I'm using the Sun C++ compiler (Sun C 5.9 SunOS_sparc Patch 124867-01 2007/07/12) on Solaris (5.10 Generic_141444-09 sun4v sparc SUNW,SPARC-Enterprise-T5220) for work.
I noticed that the compiler supports precompiled header files recently, and thought, great, this is going to speed up compiling enormously. For a given C++ package, compiling on Windows under VC9, the time taken decreases from 55 seconds to 22 seconds when precompiled headers is enabled. That is a significant difference, and well worth the effort of setting it up to work for you.
On Solaris, without precompiled headers, this same package takes 2:30s to compile. OK, it's an older machine, but when precompiled headers is turned on (-xpch=autofirst), the time taken, incredibly, increases slightly to 2:40s. I mean, seriously, WTF!?

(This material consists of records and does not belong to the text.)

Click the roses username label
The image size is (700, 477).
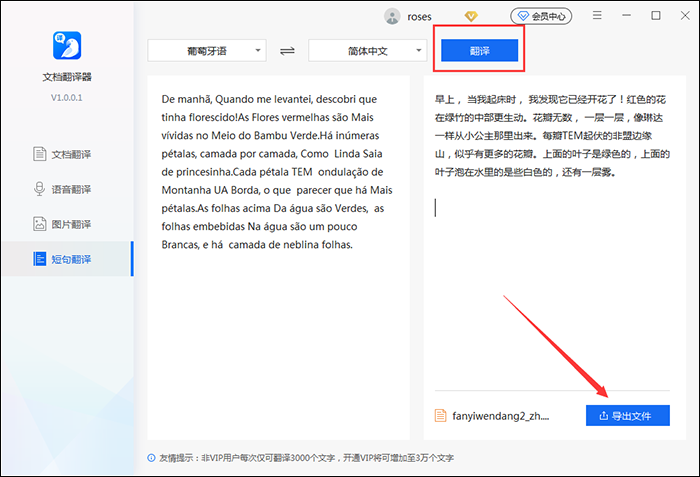point(420,16)
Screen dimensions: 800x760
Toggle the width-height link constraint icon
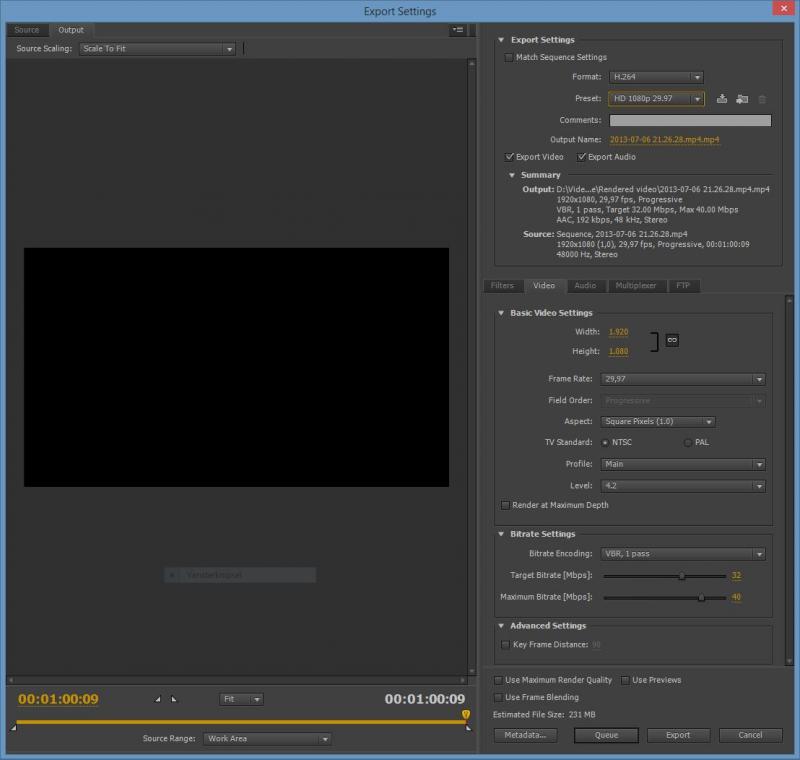pos(672,340)
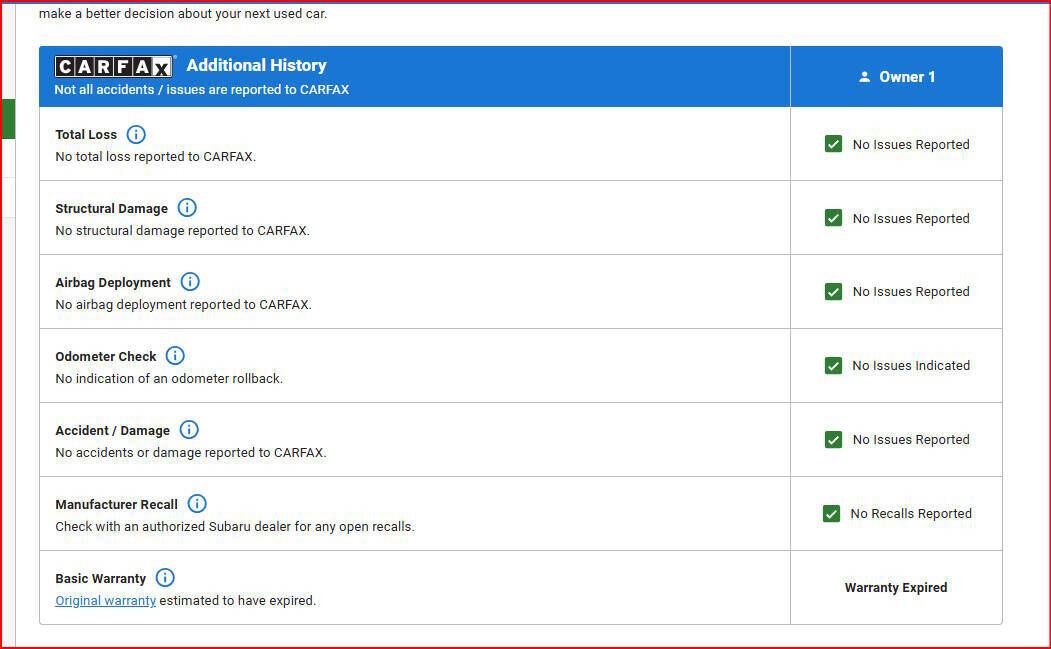1051x649 pixels.
Task: Click the Manufacturer Recall row title
Action: (x=116, y=504)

With some more digging, I work out that the Sun compiler's implementation of pchs is infantile. They just collect up the postprocessed code from the headers and lob into one large file. There is nothing precompiled about Sun's precompiled headers, If anything, it's preprocessed headers. And it has to be implemented badly to take longer! Sheesh! Even the link above shows a minimal improvement for a really simple case.
Get it together Sun! Oh, right, Oracle is buying, and they probably care less.